Dan Murphy’s and BWS owner Endeavour Group on Monday said it would cut its dividend after making $426 million in net profit after tax in the year to June 29, down 15.8 per cent from 2023/24.
The company blamed subdued sales during cost-of-living pressures, particularly in poorer outer suburban areas, as well as industrial action by Woolworths warehouse workers in late 2024 that cost it an estimated $40 million to $50 million in lost sales.
Beyond the poor financial showing there have been leadership challenges since Steve Donohue announced his retirement in 2024 after 30 years with the company.

Former chairman Ari Mervis had been serving temporarily as executive chairman but quit effective immediately three weeks ago, citing disagreements with the board without giving details.
Former Virgin Australia and a2 Milk boss Jayne Hrdlicka is set to take over as chief executive and managing director on January 1, pending receipt of regulatory approvals.
For now she’s consulting to the board the equivalent of two days a week.
“As a board, we recognise that F25 was a challenging year, marked by movements within both the executive leadership team and the board,” Endeavour Group chairman Duncan Makeig said.
The company is doing a portfolio-wide review of its business after the sub-par year that reportedly could result in a split of its pubs business with its liquor stores.
Endeavour Group said retail sales fell by 1.2 per cent to $10 billion in 2024/25, compared with the year before.

The company’s 1444 BWS and 278 Dan Murphy’s liquor stores recorded solid trading around key reasons to celebrate, including Christmas, New Year and Easter, but outside those periods consumer spending remained subdued.
The trend has continued into the new financial year, with Dan Murphy’s and BWS sales down 1.3 per cent in its first seven weeks, compared with the same period a year ago.
Interim chief executive Kate Beattie told analysts on an earnings call there had not been any big social occasions recently to drive business.
“As we look forward to the remainder of this half, we think there are many opportunities for that momentum to begin to be restored through all of the occasions that we’ve mentioned, to celebrate, to socialise and to come together,” she said.
This will begin shortly with Father’s Day on September 7, when Endeavour is again putting whiskey promotions front and centre.
From there it will be onto the footy finals, spring racing, Black Friday and corporate end-of-year events into the Christmas gifting and holiday season, Ms Beattie said.
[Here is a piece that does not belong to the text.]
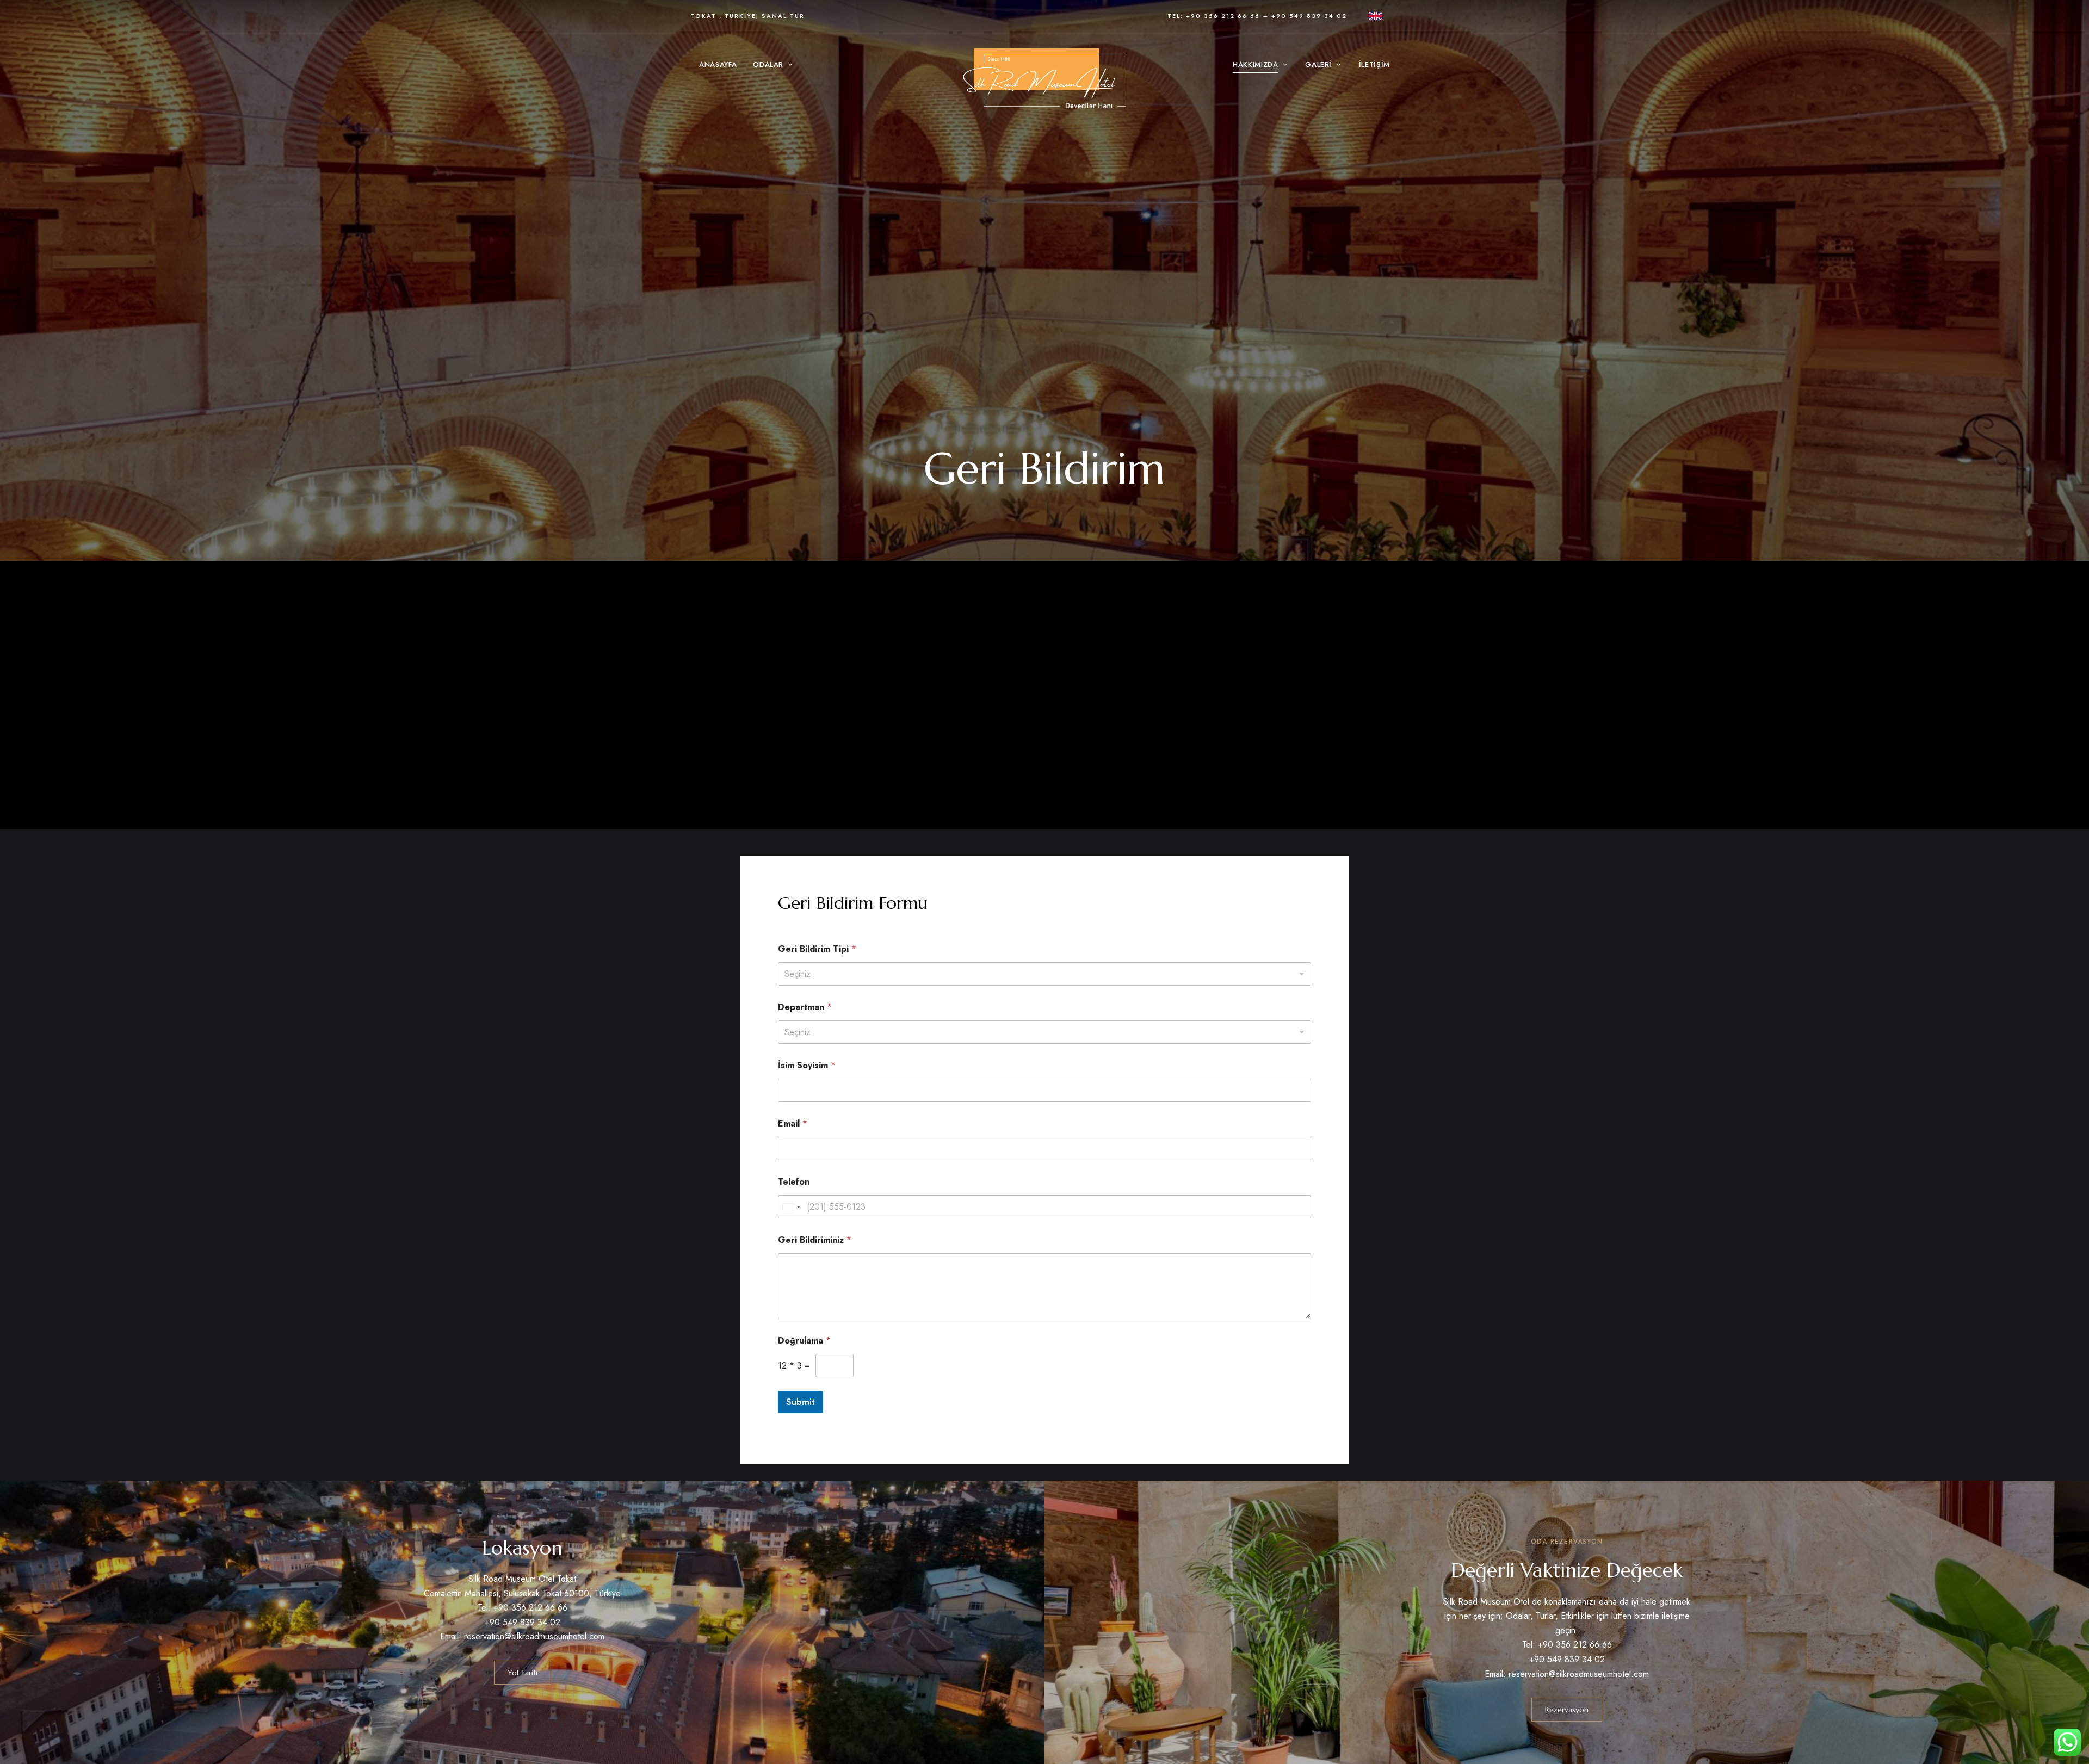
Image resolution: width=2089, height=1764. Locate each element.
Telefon (793, 1182)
Customers with higher discretionary income and younger demographics have been less impacted by the cost-of-living squeeze, with luxury wines – bottles priced at $25 and above – continuing to sell well.
Partially offsetting the drop in retail liquor sales was a stronger performance by Endeavour Group’s portfolio of 354 licensed hotels and clubs, where sales were up 4.1 per cent to $2.1 billion in 2024/25 and have been ahead 4.4 per cent for the first seven weeks of 2025/26.
Endeavour plans to add 600 new poker machines in the first half, after introducing 1000 last financial year.
Endeavour Group said it would pay a final dividend of 6.3 cents per share, fully franked, down from 7.5 cents a year ago.
Endeavour Group shares were down 2.4 per cent to $4.10 in Monday afternoon trading.